Psychopathic Dismemberment and Psychic Slaughter: Spectatorship, Affect, and Gender in the Slasher Cycle
Arts
Film 195 - Senior Thesis
My project consists of an intensive examination of the psychic, historical and aesthetic development of the “Slasher film” in an effort to illuminate broader conceptions of cinematic spectatorship and its relationship to notions of affect, somatic response, and processes of gender identification. The Slasher cycle, which has taken on a character of relative obscurity in recent years, foregrounds issues of spectatorship, bodily destruction and filmic violence in ways that were, and continue to be, unprecedented in their execution. The chief goal of this project was to differentiate these discrete elements of the cycle from the conventional lenses of gender through which the Slasher has historically been viewed.
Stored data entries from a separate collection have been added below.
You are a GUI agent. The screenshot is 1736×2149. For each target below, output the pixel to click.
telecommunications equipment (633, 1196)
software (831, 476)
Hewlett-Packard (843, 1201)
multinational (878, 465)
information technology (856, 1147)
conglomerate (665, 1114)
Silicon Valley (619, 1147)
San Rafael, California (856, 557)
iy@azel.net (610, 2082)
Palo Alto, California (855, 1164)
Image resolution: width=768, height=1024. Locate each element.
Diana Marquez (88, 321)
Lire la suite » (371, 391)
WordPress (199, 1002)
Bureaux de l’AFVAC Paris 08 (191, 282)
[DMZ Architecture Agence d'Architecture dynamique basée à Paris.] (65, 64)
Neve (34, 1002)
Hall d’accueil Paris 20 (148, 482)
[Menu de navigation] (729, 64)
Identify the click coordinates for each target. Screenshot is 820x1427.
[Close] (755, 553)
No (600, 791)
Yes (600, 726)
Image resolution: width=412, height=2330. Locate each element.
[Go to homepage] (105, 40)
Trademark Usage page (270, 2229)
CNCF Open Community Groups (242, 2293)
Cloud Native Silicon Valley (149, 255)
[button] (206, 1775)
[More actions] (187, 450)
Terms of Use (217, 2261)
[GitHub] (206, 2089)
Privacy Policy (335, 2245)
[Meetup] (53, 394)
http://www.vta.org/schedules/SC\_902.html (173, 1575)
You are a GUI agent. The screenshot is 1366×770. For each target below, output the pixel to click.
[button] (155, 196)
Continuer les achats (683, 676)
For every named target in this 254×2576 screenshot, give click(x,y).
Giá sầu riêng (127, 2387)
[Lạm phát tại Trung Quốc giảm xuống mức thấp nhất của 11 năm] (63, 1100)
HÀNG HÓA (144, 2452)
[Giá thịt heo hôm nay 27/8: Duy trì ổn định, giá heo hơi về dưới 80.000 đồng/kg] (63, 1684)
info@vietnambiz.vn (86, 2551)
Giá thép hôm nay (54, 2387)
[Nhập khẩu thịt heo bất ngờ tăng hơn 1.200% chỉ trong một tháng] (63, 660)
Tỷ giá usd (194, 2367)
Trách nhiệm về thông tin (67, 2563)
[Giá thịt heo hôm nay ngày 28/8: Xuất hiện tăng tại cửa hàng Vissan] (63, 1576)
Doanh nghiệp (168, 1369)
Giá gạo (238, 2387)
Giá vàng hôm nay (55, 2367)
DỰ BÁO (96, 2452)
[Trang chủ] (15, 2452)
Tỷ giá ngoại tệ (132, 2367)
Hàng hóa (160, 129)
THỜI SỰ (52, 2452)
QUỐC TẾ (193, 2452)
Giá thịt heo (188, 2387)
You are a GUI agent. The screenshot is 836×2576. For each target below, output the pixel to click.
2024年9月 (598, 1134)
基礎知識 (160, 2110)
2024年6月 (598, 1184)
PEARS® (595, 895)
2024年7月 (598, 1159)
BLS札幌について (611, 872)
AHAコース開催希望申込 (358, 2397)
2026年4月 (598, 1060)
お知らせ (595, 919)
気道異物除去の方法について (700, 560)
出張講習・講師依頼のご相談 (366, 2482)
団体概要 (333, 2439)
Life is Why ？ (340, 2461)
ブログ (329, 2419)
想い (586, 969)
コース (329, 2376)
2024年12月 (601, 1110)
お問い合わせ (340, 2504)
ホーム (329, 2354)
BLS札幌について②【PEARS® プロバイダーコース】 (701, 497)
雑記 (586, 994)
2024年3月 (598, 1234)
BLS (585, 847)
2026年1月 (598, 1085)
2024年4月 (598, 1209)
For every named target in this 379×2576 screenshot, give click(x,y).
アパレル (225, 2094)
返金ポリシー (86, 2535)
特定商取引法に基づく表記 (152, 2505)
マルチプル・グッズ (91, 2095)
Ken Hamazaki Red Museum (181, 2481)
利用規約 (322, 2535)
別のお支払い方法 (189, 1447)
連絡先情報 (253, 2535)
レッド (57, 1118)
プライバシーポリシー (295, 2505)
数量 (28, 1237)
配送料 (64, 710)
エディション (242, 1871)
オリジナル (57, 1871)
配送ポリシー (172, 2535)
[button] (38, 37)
Furthermore, the selection of films referenced in the work broadens the temporal and geographic parameters associated with the cycle beyond the limitations prescribed to it by the pre existing scholarship on the subject. Drawing on the work of theorists like Carol Clover, Laura Mulvey, Barbara Creed, Julia Kristeva, Gilles Deleuze, Félix Guattari and others, I aim to recenter and reframe academic debate on the cycle through rigorous formal analysis of film bodies: viewer, killer, and cadaver alike.